Palgrave Macmillan’s ‘Studies in International Performance’ series has published one of the most significant books to come out on Indian dance studies scholarship in recent years: Ketu H. Katrak’s Contemporary Indian Dance: New Creative Choreography in India and the Diaspora. A book such as this has been long overdue in terms of contribution to the field. Scholarly literature on contemporary dance in India and in the Indian diaspora has tended to be scant, despite the burgeoning interest in cutting-edge, radical and experimental dance work emerging from the global south within academia and the arts industry worldwide. To date, Sunil Kothari’s edited volume New Directions in Indian Dance, published in 2004 by Marg Publications, was the only serious predecessor to Katrak’s monograph. Yet, although Kothari’s book successfully managed to amass a range of different and significant voices from the contemporary dance world in India, Katrak’s book goes one step further and locates Indian contemporary dance practice firmly within the framework of current theories on gender, sexuality and ethnic identity.
Katrak’s preface as well as her introduction clearly delineate key definitions of contemporary Indian dance, the central questions in this book, and the trajectories she has taken in exploring those questions. In her preface, Katrak defines contemporary Indian dance as those genres that both continue and depart from inherited legacies of art-making. Katrak also very importantly underscores the difference between the North American and the Indian contemporary dance scenes: while the former consisted of monolithic figures such as Graham and Cunningham, Katrak avers that contemporary Indian dance is predominantly polyvocal, in spite of the presence of such influential figures as Chandralekha and Astad Deboo. It is this polyvocal nature of work made in the realm of experimental dance in both India and the international South Asian diaspora that Katrak then goes on to map through her six carefully-constructed chapters.
Katrak begins her journey, surely enough, with a historical re-telling and critique of the twentieth-century reconstruction projects that excavated and transformed sadir to bharatanatyam, and reinstated several other classical dances firmly within the consciousness of a colonised, fractured and increasingly nationalistic India. Chapter 1 therefore does a very good job of reviewing already published literature in the field (such as that by Amrit Srinivasan, Avanthi Meduri, Janet O’Shea and Pallabi Chakravorty) and also highlights the contribution of Uday Shankar, Ram Gopal, Narendra Sharma and Chandralekha to the realm of Indian dance experimentations. It is from Chapter 2, however, that the book begins to turn in a fresh direction. Astad Deboo’s works are cogently discussed here, as is Shobana Jeyasingh’s corpus of work, and although at first glance the two choreographers could be seen to inhabit seemingly disparate worlds, Katrak does manage to weave together her analysis through her focus on the abstract in their choreographic work.
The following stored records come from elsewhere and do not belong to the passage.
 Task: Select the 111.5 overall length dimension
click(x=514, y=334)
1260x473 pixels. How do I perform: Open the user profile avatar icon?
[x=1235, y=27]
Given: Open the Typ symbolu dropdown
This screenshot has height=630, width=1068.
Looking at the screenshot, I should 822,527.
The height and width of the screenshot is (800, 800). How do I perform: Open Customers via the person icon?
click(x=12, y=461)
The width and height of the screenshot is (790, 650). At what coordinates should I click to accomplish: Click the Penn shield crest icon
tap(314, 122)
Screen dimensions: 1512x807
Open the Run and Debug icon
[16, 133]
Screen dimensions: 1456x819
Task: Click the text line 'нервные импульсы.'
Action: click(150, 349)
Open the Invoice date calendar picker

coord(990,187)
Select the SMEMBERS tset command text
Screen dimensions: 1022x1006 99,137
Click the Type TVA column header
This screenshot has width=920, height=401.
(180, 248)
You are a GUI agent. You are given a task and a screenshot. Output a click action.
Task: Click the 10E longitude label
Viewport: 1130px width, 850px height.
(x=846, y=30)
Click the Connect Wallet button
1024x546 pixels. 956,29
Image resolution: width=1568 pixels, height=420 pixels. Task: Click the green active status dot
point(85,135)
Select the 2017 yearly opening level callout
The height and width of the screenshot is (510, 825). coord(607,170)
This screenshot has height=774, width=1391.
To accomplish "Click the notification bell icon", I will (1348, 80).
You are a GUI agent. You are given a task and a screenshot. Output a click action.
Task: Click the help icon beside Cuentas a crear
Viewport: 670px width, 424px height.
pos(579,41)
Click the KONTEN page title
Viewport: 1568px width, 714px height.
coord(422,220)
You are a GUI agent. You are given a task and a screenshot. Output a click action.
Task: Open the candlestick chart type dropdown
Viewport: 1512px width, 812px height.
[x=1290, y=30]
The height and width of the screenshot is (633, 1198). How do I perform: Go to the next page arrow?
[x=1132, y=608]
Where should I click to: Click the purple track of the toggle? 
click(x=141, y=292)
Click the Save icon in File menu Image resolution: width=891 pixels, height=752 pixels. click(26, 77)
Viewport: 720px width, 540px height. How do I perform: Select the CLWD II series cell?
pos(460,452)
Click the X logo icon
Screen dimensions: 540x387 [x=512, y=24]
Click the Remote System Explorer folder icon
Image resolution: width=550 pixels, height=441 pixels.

Perhaps the most interesting segments of this book are in Chapters 3, 4, 5 and 6, where Katrak offers a sweeping yet close enough view of both established and emerging artists from India and the global Indian diaspora. Whereas Chapter 3 is split along the lines of local and diasporic innovations in kathak (Nataraj, Mangaldas, Sheth), bharatanatyam (Johar, Sarabhai, Pada), and personal journeys of discovery or rediscovery (Chettur), Chapters 4, 5 and 6 largely focus on either work in the diaspora or the transnational exchanges between artists in India and the global North in the recent past that have led to a cross-fertilisation of ideas in dance across national and international borders. It is in these sections that the under-examined and overlooked dance experimentations of diaspora artists come to light. Also, these chapters seem to signal the growth of a highly mobile generation of artists in the twenty-first century who seem to have located themselves artistically between the interstices of multiple cultures. Katrak’s discussion of these artists as wide-ranging as Anita Ratnam, Hari Krishnan and Akram Khan underscores the importance of the migration and exchange of ideas that shape much of current, hybrid contemporary dance work today.
There are some rather important omissions in this book, such as the absence of any discussion of the work of the feminist choreographers Manjusri Chaki Sircar and Ranjabati Sircar (who both were also part of the 1984 East-West Dance Encounter that Katrak usefully highlights as a watershed moment in the history of contemporary dance in India). However, such oversights notwithstanding, Contemporary Indian Dance is an example of solid academic research done in the field, and as such, a most welcome addition to dance scholarship.
Dr. Prarthana Purkayastha is a lecturer in Theatre and Performance at the University of Plymouth.